**WHAT THE TASK ASKS:**
Count the lines in the material below that contain the string "settings", treating uppercase and lowercase as different. Reply with the number only.

====================

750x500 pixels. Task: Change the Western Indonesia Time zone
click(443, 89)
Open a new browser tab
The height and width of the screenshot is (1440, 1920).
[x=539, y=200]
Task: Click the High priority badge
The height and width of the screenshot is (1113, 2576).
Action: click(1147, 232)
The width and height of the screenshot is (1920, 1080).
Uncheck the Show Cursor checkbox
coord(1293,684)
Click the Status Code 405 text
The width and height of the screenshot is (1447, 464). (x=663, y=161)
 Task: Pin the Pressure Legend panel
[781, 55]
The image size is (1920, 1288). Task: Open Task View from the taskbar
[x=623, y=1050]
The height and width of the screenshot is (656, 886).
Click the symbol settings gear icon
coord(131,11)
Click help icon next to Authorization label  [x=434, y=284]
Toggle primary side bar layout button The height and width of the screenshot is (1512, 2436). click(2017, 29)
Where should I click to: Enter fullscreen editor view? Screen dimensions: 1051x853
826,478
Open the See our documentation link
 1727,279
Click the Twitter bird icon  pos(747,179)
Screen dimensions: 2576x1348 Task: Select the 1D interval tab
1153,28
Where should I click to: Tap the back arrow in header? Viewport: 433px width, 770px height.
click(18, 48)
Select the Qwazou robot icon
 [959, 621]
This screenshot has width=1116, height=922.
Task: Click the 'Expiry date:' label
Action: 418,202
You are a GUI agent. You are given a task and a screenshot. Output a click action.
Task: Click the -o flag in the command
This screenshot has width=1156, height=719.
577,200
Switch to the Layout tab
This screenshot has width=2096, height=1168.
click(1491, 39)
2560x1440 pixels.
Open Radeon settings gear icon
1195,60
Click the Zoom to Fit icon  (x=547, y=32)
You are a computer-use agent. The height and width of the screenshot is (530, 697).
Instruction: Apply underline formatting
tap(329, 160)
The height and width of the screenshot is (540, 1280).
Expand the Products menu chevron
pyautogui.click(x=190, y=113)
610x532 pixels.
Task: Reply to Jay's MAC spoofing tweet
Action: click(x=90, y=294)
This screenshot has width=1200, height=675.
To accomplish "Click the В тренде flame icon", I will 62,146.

====================

**EXERCISE ANSWER:**
2